The rupee opened after a day’s holiday as forex and money markets were closed on Tuesday for ‘Gudi Padwa’. It has risen as much as 4.4 percent against the US Dollar so far in the year 2017, supported by a gush of liquidity from foreign investors as well as stable political scenario.
“Since January nearly USD 5.3 billion has entered the equity market which has also been reflected in the movement in the stock indices. FPI flows into debt segment have also been positive in March and it remains to be seen if this is sustained over the next few months,” CARE Ratings said in a report.
The appreciation of rupee could continue in the short term, but in the long-term, experts feel that the rupee will weaken against the USD.
Technically, the USD-INR pair has given a breakdown of its “Symmetrical Triangle” pattern at 66.60 levels on a daily chart. Moreover, prices have been trading below its 50 DSMA which gives the sign of bearishness in the prices.
We have collated views from various experts on rupee appreciation and where do they see rupee trending in the next 6 months:
Nikhil Kamath, Co-Founder & Head of Trading, Zerodha
The RBI intervention seems to be decreasing as forex markets and turnover are increasing quickly. We see this trend continuing and might see the Rupee appreciate up to the 63 levels, this works favorably for foreign investors who are buying up Indian debt on the back of higher returns caused by a currency move in Rupees favor.
We see the long-term average stabilizing between the
63-66 level.
Jayant Manglik, President, Retail Distribution, Religare Securities Ltd.

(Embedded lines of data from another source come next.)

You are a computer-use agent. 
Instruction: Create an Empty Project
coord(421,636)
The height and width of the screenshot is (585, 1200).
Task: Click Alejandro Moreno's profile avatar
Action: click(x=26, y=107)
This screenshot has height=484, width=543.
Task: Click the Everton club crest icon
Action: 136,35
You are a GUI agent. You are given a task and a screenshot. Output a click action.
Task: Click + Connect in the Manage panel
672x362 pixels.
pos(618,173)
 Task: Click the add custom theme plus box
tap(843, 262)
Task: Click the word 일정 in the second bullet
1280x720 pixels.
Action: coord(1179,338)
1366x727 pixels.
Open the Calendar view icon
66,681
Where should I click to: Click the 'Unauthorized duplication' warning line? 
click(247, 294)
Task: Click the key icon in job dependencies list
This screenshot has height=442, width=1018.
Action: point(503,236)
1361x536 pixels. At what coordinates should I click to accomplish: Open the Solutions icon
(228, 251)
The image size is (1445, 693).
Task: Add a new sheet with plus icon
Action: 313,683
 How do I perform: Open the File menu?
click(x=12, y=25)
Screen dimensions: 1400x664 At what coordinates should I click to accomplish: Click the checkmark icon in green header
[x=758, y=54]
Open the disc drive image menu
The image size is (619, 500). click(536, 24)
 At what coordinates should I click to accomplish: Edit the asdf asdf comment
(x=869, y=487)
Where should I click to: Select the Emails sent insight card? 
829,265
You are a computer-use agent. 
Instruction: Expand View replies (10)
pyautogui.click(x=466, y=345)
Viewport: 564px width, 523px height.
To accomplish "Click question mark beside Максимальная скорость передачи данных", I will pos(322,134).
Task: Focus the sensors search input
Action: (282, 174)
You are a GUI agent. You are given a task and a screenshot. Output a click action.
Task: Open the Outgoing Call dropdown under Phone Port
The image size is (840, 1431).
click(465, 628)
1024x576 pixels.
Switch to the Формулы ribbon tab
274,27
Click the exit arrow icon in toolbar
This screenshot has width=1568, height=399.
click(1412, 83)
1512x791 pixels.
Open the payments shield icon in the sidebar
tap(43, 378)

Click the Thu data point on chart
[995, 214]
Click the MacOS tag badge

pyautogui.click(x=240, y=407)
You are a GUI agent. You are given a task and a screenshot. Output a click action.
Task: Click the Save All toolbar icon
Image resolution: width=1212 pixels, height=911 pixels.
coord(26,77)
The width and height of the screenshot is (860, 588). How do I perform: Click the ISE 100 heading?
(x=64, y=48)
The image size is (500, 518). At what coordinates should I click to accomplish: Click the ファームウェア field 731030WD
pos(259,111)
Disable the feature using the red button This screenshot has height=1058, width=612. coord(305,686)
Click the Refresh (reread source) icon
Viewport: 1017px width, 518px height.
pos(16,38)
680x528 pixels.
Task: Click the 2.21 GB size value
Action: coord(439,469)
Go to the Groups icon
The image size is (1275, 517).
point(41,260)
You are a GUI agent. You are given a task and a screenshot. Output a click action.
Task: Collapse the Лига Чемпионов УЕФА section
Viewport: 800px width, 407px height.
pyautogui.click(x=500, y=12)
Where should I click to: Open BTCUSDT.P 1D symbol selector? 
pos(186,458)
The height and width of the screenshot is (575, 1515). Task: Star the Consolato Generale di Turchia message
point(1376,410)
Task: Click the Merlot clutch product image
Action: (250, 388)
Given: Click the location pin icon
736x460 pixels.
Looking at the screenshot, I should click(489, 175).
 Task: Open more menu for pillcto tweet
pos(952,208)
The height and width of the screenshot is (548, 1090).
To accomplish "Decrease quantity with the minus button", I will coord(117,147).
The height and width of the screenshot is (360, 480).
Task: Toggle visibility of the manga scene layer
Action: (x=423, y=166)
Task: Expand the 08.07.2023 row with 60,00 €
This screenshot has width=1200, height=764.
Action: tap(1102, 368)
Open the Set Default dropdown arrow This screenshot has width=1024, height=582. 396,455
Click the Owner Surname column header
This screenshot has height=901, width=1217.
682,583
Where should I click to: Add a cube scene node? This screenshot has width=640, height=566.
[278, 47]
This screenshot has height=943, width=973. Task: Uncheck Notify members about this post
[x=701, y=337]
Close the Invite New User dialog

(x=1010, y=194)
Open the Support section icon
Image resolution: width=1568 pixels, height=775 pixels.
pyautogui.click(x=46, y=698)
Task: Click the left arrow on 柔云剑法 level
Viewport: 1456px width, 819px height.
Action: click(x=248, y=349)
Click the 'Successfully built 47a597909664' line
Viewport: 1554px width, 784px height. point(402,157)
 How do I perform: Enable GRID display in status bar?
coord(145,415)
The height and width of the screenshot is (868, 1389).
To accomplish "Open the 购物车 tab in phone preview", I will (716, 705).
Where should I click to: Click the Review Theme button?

While the 65 level was broken on Wednesday after a long time, there is considerable resistance at this level. We expect the rupee to get steadily weaker against the US dollar in the first six months of the next FY, perhaps ending at
66.50 by Diwali 2017.
Once the current exuberance is over, inflation and monsoons will continue to be factors to watch as also the dollar index. Our export competitiveness is also at stake and will force RBI to intervene. Either way, this will be a volatile year for the rupee.
Mazhar Mohammad, Chief Strategist – Technical Research & Trading Advisory, Chartviewindia.in
It appears that major bottom is in place for Indian Rupee around Rs 69/USD and recently the way it has breached the critical resistance present at 66 is clearly suggesting that it has a long way to go.
Initially, we are expecting a target of 63.70 and probably, in near future, for quite a long time it should stuck up in a range of
66 – 63.70 kind of levels and clearly it looks that downsides are capped around 66.
Choice Broking:
The USD-INR pair has given a breakdown of its “Symmetrical Triangle” pattern at 66.60 levels on a daily chart. A momentum indicator RSI has remained below 45 levels, which suggest further negative momentum can be seen in the prices.
In addition, momentum indicator MACD has shown negative crossover and moving below its signal line on a daily chart. For trading perspective, one can sell USD-INR in the range of 65.20 with a stop loss of
65.40/USD for the target of 64.80/USD levels.